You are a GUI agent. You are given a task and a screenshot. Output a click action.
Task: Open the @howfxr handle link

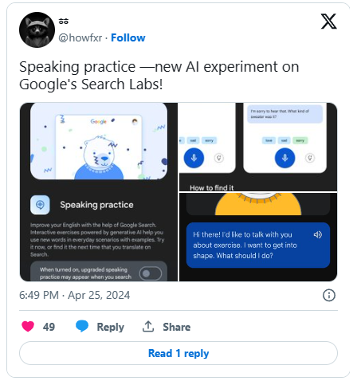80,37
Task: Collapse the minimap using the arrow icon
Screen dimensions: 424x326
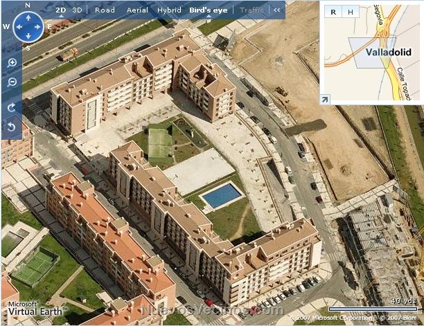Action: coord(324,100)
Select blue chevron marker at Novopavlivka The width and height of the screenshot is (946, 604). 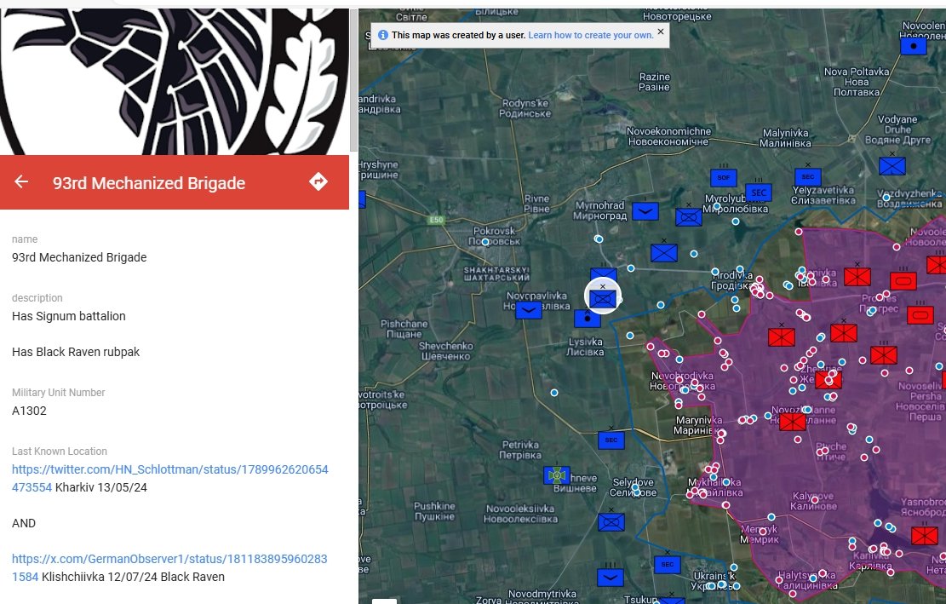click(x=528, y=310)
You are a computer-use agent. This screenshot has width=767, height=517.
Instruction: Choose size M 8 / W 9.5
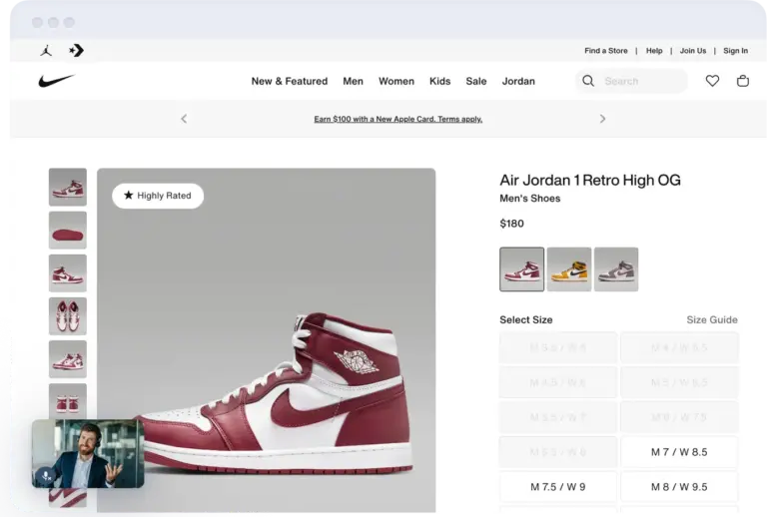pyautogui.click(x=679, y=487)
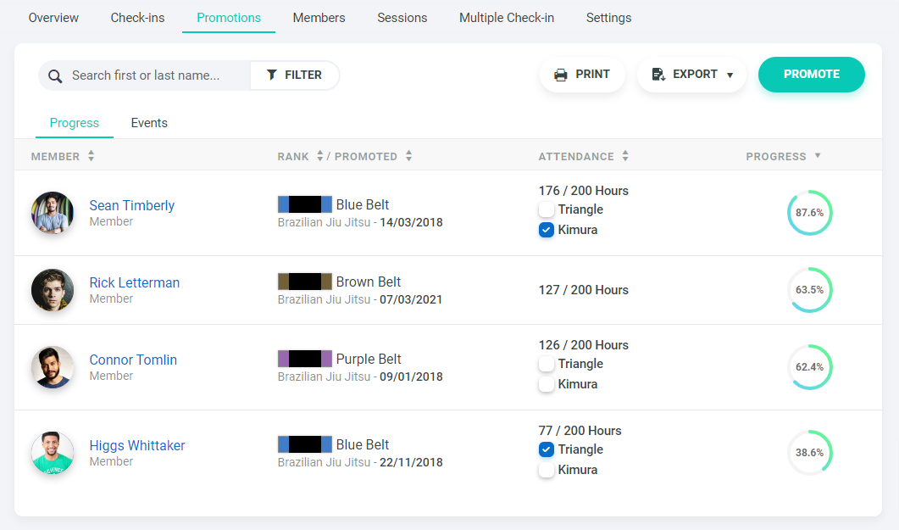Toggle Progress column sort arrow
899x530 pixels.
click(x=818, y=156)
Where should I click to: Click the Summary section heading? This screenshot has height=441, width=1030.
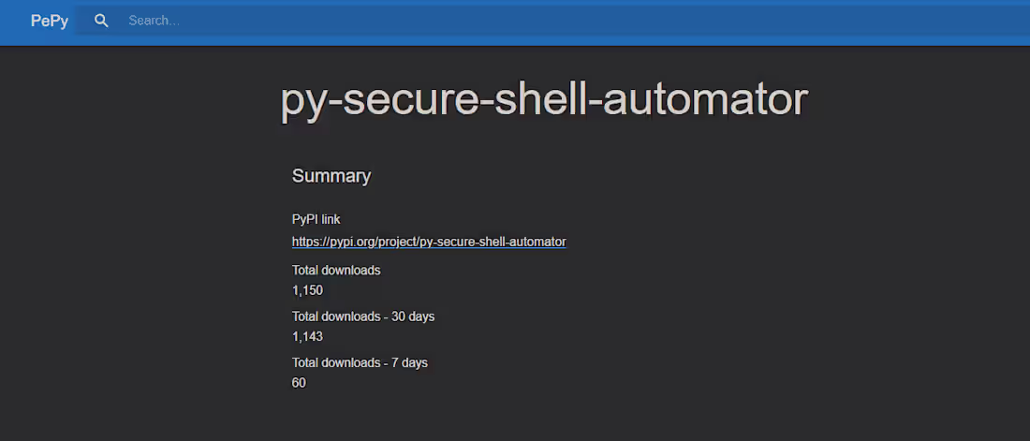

----------------

Scale the records from the start up to and including the line with "Action: coord(324,100)" by rewriting those lines, requests included, with each answer coordinate multiplied by 0.95 and rounded to a whole number, halves up. Leave the pictures out of your answer.

| FINAL ANSWER |
You are a GUI agent. You are given a task and a screenshot. Output a click action.
Task: Open the @howfxr handle link

76,35
Task: Collapse the minimap using the arrow icon
Screen dimensions: 424x326
Action: coord(308,95)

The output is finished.